You have been given a mission and a code. Use the code to complete the mission and you will save the world from obliteration…
Business Alignment Using Enterprise Architecture
J0 1 Marco Ronchetti - Basi di Dati Web e Distribuite – Laurea Specialistica in Informatica – Università di Trento.
J0 1 Marco Ronchetti - Basi di Dati Web e Distribuite – Laurea Specialistica in Informatica – Università di Trento.
Pricing for Utility-driven Resource Management and Allocation in Clusters Chee Shin Yeo and Rajkumar Buyya Grid Computing and Distributed Systems (GRIDS)
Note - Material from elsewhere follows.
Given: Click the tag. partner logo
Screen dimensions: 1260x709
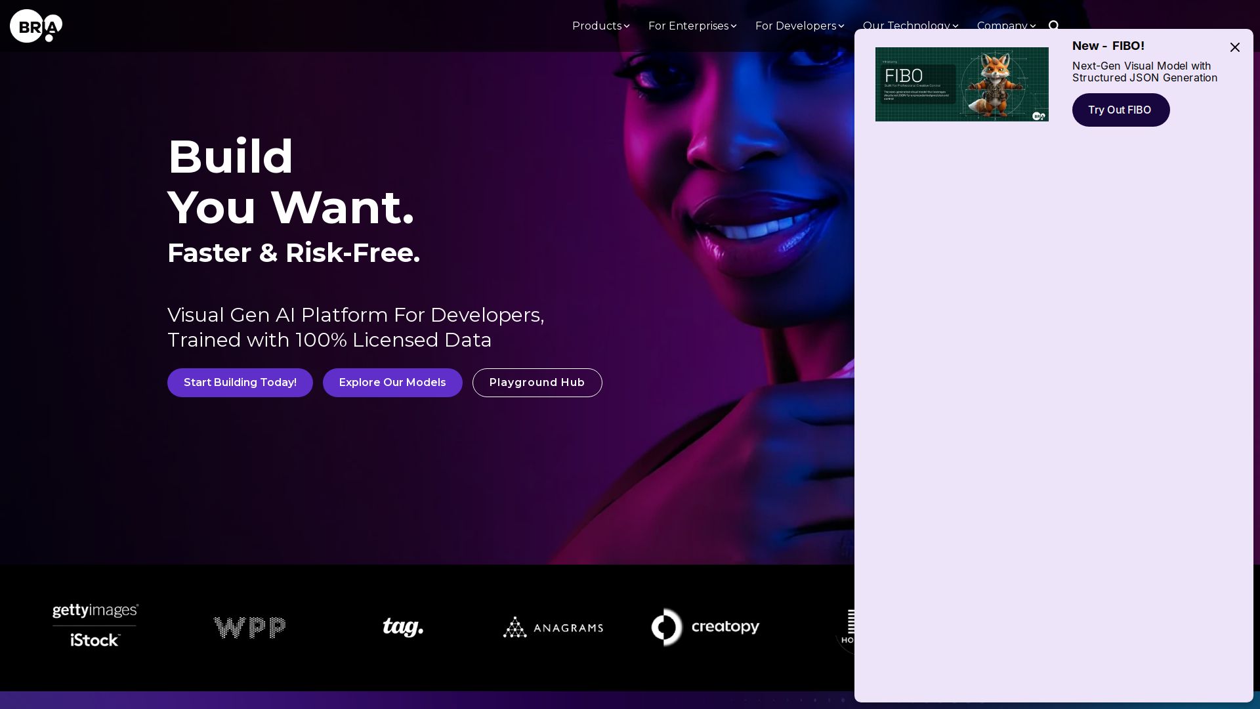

Dynamic Power Redistribution in Failure-Prone CMPs Paula Petrica, Jonathan A. Winter * and David H. Albonesi Cornell University *Google, Inc.
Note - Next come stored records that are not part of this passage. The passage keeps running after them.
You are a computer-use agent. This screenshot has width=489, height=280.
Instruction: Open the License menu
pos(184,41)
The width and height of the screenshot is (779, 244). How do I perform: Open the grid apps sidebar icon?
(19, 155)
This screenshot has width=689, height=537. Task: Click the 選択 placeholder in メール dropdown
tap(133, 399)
September 2013 ASTM Officers Training Workshop September 2013 ASTM Officers Training Workshop Membership & Roster Maintenance September 2013 ASTM Officers.
Business Transaction Management Software for Application Coordination 1 Business Processes and Coordination.
19 Copyright © 2005, Oracle. All rights reserved. Distributing Modular Applications: Developing Web Services.
1 Copyright © 2005, Oracle. All rights reserved. Introduction.
18 Copyright © 2005, Oracle. All rights reserved. Distributing Modular Applications: Introduction to Web Services.
11 Copyright © 2005, Oracle. All rights reserved. Creating the Business Tier: Enterprise JavaBeans.
3 Copyright © 2005, Oracle. All rights reserved. Designing J2EE Applications.
1 Copyright © 2005, Oracle. All rights reserved. Introducing the Java and Oracle Platforms.
6 Copyright © 2005, Oracle. All rights reserved. Building Applications with Oracle JDeveloper 10g.
SOA for EGovernment 1 Emergency Services Enterprise Framework: A Service-Oriented Approach Sukumar Dwarkanath COMCARE Michael Daconta Oberon Associates.
Jeopardy Q 1 Q 6 Q 11 Q 16 Q 21 Q 2 Q 7 Q 12 Q 17 Q 22 Q 3 Q 8 Q 13
0 - 0.
DIVIDING INTEGERS 1. IF THE SIGNS ARE THE SAME THE ANSWER IS POSITIVE 2. IF THE SIGNS ARE DIFFERENT THE ANSWER IS NEGATIVE.
ADDING INTEGERS 1. POS. + POS. = POS. 2. NEG. + NEG. = NEG. 3. POS. + NEG. OR NEG. + POS. SUBTRACT TAKE SIGN OF BIGGER ABSOLUTE VALUE.
MULT. INTEGERS 1. IF THE SIGNS ARE THE SAME THE ANSWER IS POSITIVE 2. IF THE SIGNS ARE DIFFERENT THE ANSWER IS NEGATIVE.
FACTORING ax2 + bx + c Think “unfoil” Work down, Show all steps.
Addition Facts
Year 6 mental test 5 second questions
Enterprise Java and Data Services Designing for Broadly Available Grid Data Access Services.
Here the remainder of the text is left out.